(Supplied records Opens)

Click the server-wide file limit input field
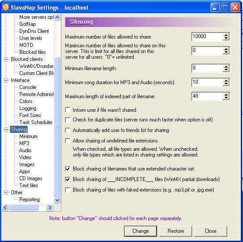Image resolution: width=243 pixels, height=242 pixels. [x=207, y=50]
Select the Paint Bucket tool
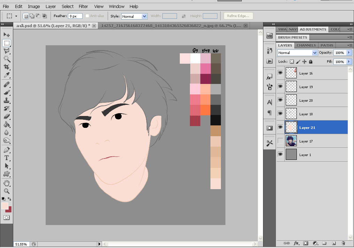The image size is (354, 248). [x=7, y=124]
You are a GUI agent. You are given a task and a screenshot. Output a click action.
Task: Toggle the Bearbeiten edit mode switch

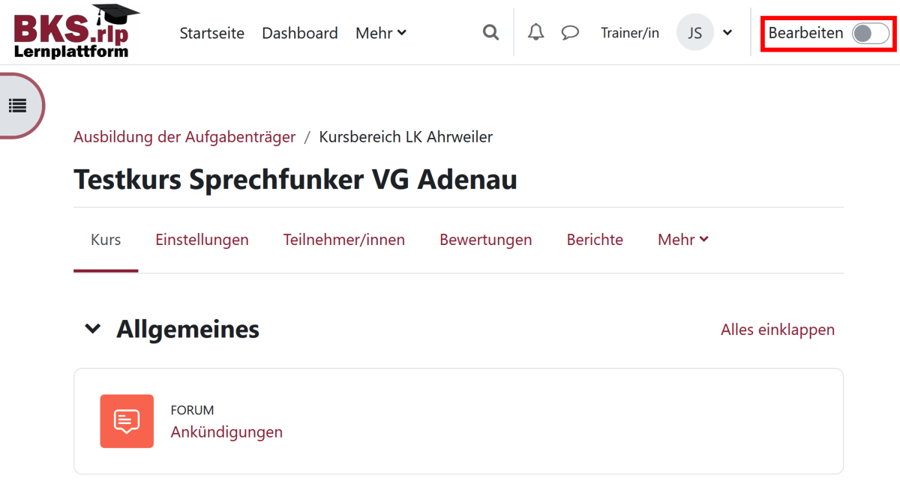(870, 33)
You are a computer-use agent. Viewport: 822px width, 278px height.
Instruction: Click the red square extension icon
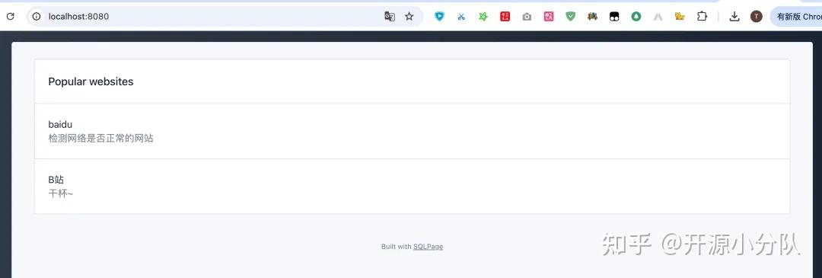point(505,16)
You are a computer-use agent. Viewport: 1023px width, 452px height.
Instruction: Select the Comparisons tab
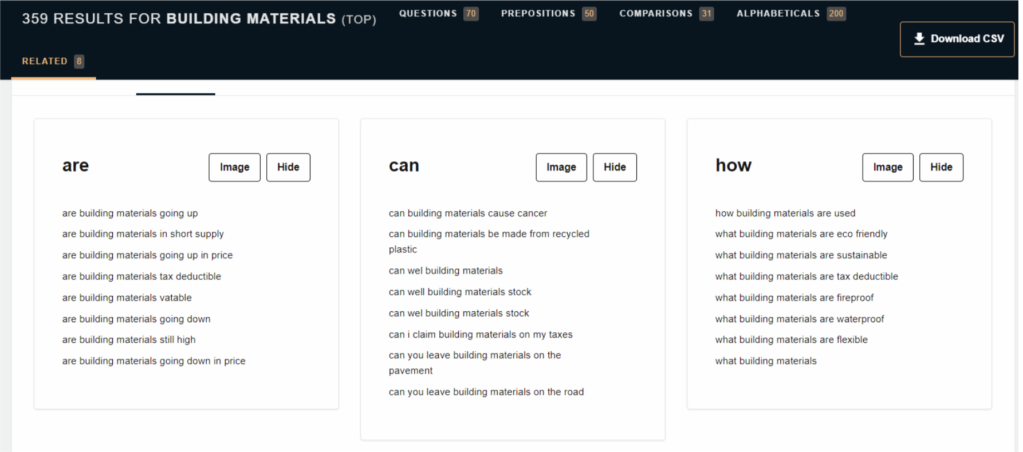(666, 13)
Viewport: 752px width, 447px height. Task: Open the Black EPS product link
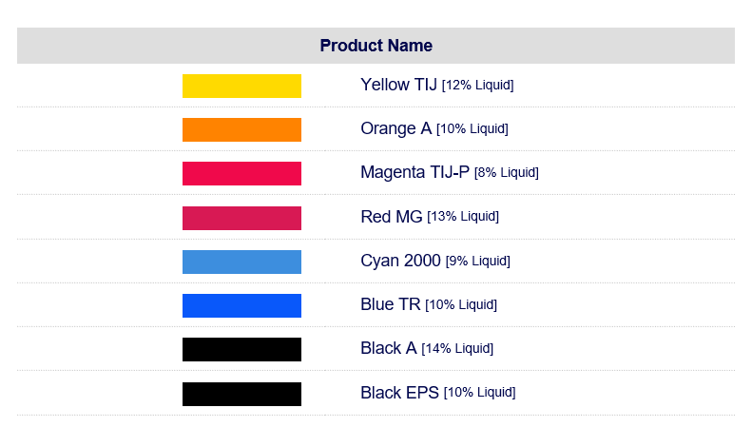399,393
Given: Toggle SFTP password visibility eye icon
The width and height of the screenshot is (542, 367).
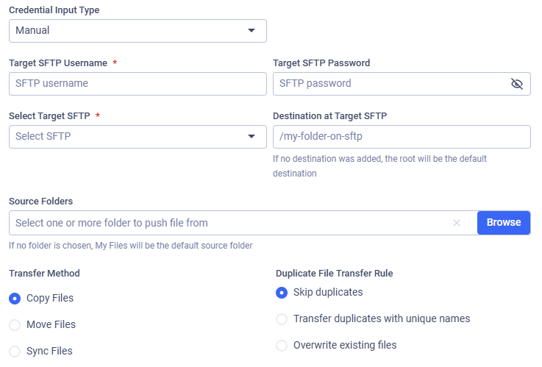Looking at the screenshot, I should (x=517, y=84).
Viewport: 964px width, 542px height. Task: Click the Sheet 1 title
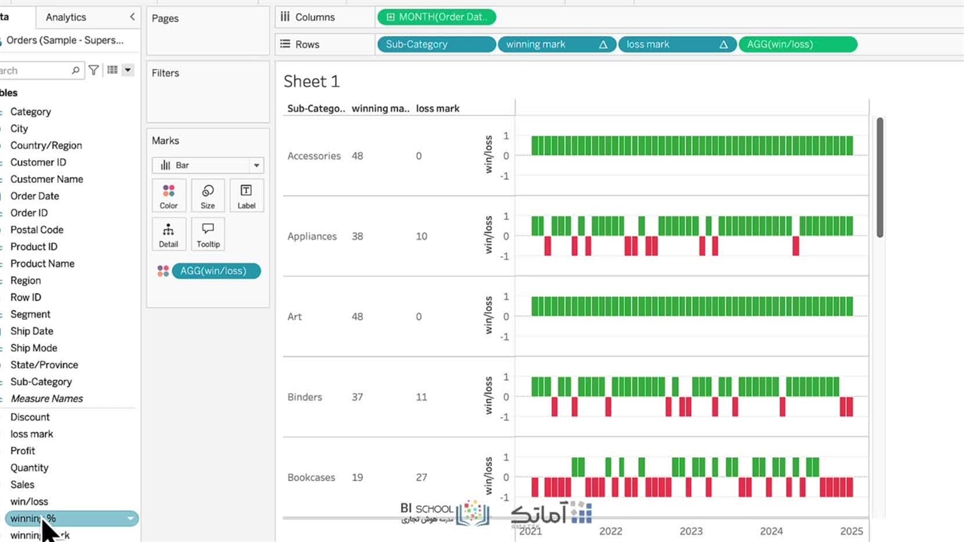(311, 81)
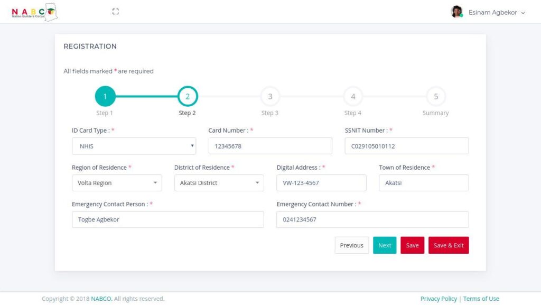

(Supplied records Closes)

### Your goal
One exact copy of the data is required, and it should hold no pictures.

### Answer space
Click the server-wide file limit input field
Image resolution: width=243 pixels, height=242 pixels. [x=207, y=50]
Select the Paint Bucket tool
The image size is (354, 248). [x=7, y=124]
You are a GUI agent. You are given a task and a screenshot. Output a click action.
Task: Toggle the Bearbeiten edit mode switch

(870, 33)
You are a computer-use agent. Viewport: 822px width, 278px height.
Instruction: Click the red square extension icon
point(505,16)
You are a computer-use agent. Viewport: 1023px width, 452px height.
Instruction: Select the Comparisons tab
(666, 13)
Viewport: 752px width, 447px height. Task: Open the Black EPS product link
399,393
Given: Toggle SFTP password visibility eye icon
The width and height of the screenshot is (542, 367).
Looking at the screenshot, I should (x=517, y=84).
Viewport: 964px width, 542px height. Task: Click the Sheet 1 title
(311, 81)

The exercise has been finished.